Exercise directions:
In the entries below, find the lines with the word "label" and copy them.

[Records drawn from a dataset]
-*-

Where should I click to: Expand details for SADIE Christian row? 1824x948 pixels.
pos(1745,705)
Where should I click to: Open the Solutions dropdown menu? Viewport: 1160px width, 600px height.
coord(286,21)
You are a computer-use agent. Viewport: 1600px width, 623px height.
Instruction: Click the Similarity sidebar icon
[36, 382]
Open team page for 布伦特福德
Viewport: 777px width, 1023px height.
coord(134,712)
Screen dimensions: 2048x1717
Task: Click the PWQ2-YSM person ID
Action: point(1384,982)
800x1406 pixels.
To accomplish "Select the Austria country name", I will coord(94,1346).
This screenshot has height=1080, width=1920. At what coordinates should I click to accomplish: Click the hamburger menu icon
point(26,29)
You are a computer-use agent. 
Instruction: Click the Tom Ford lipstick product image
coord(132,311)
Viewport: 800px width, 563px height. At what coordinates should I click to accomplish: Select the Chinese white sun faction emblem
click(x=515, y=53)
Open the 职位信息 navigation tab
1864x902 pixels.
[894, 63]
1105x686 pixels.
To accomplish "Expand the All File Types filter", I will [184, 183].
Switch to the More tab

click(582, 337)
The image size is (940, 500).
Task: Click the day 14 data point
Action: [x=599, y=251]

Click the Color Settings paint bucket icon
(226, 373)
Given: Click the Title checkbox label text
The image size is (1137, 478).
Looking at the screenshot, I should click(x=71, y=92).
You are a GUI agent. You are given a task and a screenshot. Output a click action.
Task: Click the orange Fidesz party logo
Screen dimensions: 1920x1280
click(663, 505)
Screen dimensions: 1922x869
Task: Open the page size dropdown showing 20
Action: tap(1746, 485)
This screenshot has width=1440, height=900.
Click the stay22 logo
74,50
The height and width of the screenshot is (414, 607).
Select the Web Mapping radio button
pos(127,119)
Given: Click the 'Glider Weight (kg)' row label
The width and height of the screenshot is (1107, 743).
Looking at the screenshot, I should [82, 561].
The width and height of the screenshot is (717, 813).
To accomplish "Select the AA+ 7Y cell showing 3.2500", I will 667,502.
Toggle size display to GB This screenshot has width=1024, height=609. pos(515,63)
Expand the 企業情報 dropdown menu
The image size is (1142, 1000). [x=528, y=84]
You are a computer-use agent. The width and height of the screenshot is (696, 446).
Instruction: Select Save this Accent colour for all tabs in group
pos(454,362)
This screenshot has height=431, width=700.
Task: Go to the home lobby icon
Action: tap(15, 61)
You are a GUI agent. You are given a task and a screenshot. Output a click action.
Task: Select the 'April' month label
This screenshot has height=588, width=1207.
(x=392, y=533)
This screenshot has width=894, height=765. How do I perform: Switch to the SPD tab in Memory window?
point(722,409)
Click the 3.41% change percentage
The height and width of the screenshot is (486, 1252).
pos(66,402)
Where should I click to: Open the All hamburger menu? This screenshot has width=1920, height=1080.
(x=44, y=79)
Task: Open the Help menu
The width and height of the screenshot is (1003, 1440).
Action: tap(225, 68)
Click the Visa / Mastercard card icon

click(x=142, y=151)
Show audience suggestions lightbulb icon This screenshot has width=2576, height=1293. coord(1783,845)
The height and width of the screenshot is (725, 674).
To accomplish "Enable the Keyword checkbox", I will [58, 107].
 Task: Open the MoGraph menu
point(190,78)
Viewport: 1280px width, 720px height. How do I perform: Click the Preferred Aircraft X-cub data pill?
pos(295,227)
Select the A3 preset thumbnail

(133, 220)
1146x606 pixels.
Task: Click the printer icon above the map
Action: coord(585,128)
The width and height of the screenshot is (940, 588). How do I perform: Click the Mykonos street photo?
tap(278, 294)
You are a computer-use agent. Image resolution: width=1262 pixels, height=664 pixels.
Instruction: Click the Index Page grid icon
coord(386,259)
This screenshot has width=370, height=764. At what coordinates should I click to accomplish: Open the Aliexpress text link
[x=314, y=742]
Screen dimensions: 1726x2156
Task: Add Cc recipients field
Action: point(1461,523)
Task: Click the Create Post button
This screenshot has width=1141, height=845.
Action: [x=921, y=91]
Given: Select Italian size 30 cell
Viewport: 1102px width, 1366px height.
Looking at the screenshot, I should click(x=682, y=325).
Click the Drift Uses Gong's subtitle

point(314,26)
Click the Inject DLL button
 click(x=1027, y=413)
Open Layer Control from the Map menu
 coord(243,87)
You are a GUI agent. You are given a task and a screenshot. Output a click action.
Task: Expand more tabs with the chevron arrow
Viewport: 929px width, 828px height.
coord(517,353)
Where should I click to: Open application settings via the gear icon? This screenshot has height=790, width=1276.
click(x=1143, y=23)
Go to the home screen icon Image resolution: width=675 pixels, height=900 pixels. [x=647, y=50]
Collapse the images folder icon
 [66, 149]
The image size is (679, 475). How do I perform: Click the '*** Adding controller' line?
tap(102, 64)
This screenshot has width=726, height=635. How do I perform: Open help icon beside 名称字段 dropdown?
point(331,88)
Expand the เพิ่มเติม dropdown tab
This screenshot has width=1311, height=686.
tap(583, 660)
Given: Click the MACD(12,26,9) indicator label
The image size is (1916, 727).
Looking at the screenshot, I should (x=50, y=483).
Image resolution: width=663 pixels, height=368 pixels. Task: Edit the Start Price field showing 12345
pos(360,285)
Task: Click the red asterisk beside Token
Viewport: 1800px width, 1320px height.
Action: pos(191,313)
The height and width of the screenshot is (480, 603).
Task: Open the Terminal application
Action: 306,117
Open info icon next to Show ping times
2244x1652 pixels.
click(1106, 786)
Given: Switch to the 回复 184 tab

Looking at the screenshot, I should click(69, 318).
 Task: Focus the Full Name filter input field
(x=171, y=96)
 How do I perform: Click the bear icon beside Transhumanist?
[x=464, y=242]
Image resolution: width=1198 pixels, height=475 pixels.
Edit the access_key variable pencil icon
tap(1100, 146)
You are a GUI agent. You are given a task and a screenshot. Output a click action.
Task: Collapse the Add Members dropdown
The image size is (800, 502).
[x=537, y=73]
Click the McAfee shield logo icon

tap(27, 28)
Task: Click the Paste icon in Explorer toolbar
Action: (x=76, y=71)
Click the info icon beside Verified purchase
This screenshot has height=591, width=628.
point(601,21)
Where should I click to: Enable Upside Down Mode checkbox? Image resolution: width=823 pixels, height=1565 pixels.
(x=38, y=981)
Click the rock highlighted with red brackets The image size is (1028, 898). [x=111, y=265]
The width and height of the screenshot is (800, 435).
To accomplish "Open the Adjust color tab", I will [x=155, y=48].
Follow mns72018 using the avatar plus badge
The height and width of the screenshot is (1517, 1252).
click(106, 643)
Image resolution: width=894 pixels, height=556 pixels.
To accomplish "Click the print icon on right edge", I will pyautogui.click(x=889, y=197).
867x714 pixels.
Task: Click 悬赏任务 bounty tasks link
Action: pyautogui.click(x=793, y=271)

-*-

Solution to this problem:
Given: Click the Title checkbox label text
Given: Click the 'Glider Weight (kg)' row label
Task: Select the 'April' month label
Given: Click the MACD(12,26,9) indicator label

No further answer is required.